From cb6bceae5c9c32d7c5f890fd4d2d586a2bfa3cfd Mon Sep 17 00:00:00 2001
From: JeremyRand <biolizard89@gmail.com>
Date: Sun, 11 Feb 2018 19:54:09 +0000
Subject: [PATCH] Fix erroneous trailing period in x509 certificates served
 over DNS.

---
 ncdomain/convert.go | 5 +++++
 1 file changed, 5 insertions(+)

diff --git a/ncdomain/convert.go b/ncdomain/convert.go
index 6f0a1ce..e66cdb8 100644
--- a/ncdomain/convert.go
+++ b/ncdomain/convert.go
@@ -261,6 +261,11 @@ func (v *Value) appendTLSA(out []dns.RR, suffix, apexSuffix string) ([]dns.RR, e
 		_, nameNoPort := util.SplitDomainTail(suffix)

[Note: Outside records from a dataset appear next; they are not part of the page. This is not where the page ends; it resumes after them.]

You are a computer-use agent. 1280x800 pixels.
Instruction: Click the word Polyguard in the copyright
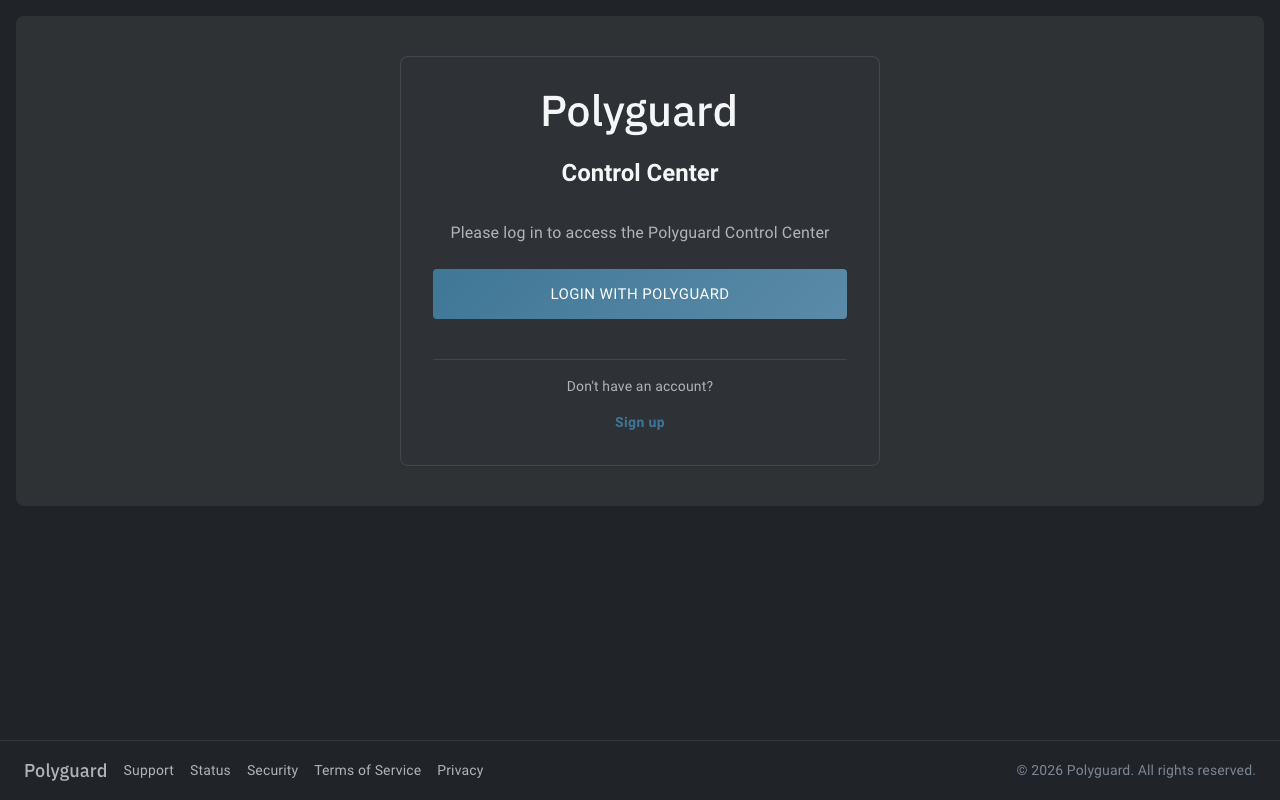coord(1099,770)
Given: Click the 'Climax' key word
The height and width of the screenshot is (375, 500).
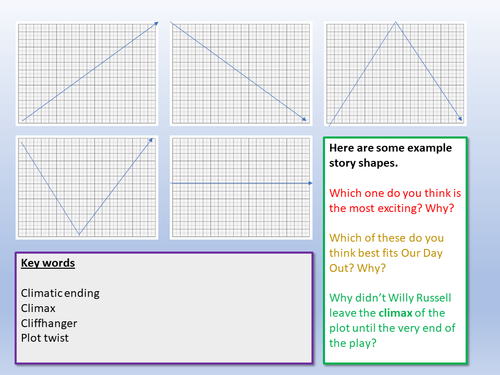Looking at the screenshot, I should [x=38, y=308].
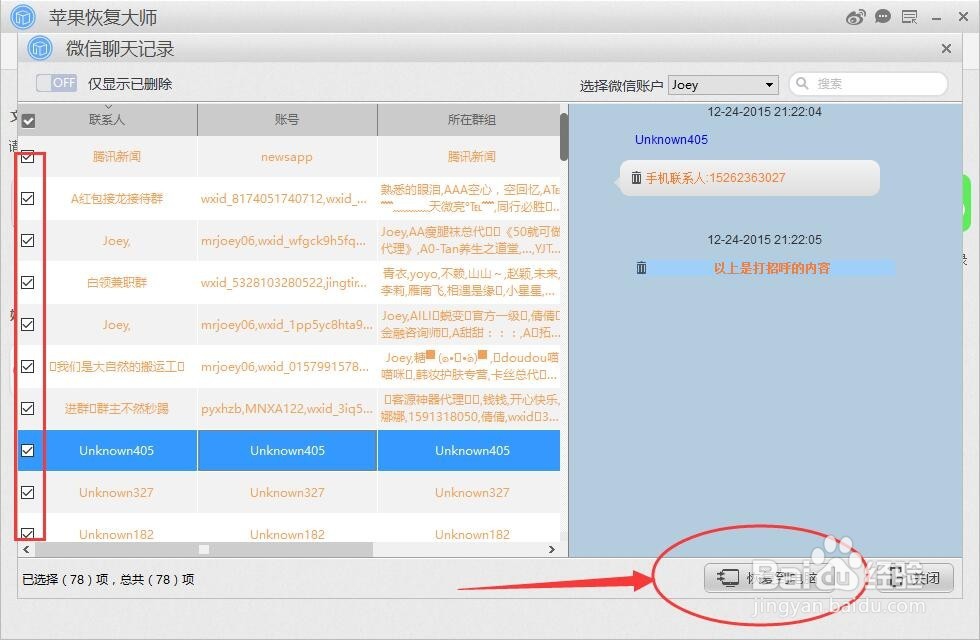Click the message log icon in the title bar

(x=908, y=16)
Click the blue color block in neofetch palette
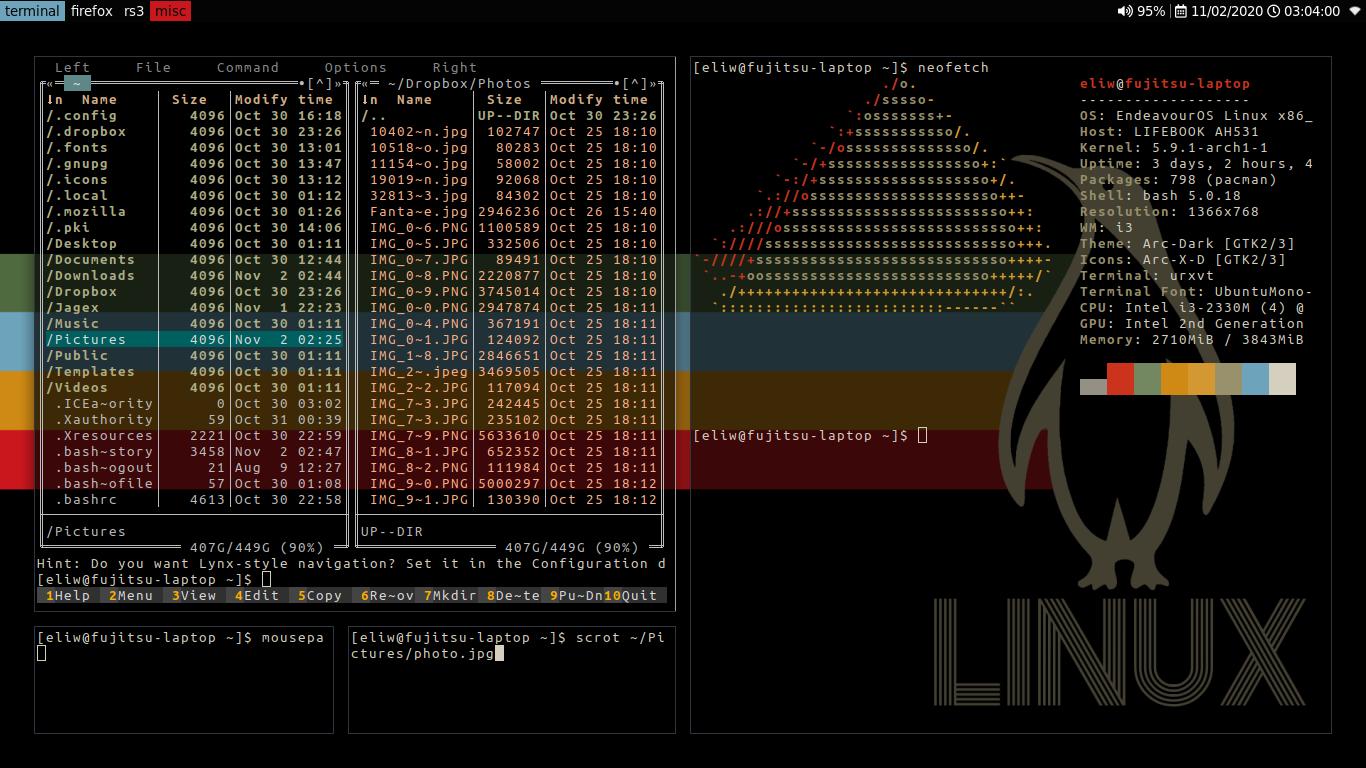Screen dimensions: 1366x768 click(x=1255, y=379)
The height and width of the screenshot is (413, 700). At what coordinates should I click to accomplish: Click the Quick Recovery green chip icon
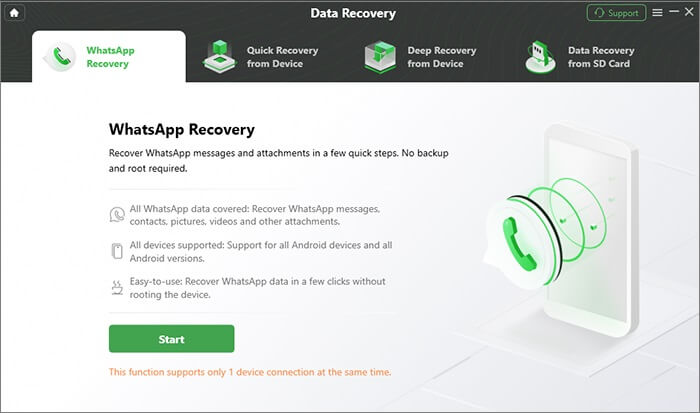tap(219, 56)
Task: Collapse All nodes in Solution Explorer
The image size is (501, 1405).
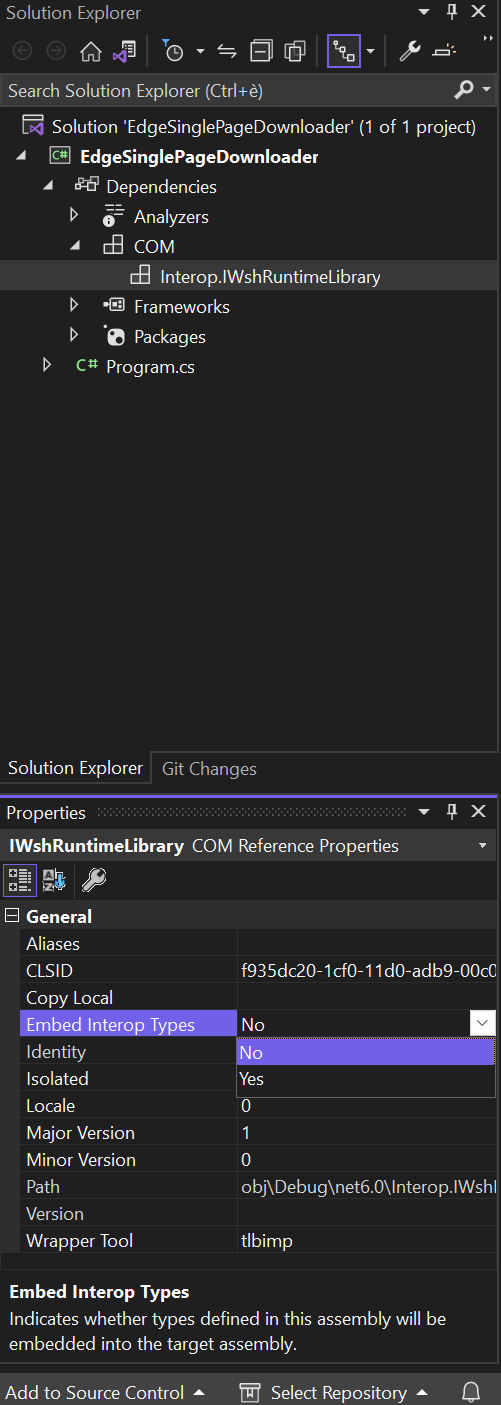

 		_, nameNoPortOrProtocol := util.SplitDomainTail(nameNoPort)
 
+		if !strings.HasSuffix(nameNoPortOrProtocol, ".") {
+			continue
+		}
+		nameNoPortOrProtocol = strings.TrimSuffix(nameNoPortOrProtocol, ".")
+
 		derBytes, err := certdehydrate.FillRehydratedCertTemplate(template, nameNoPortOrProtocol)
 		if err != nil {
 			// TODO: add debug output here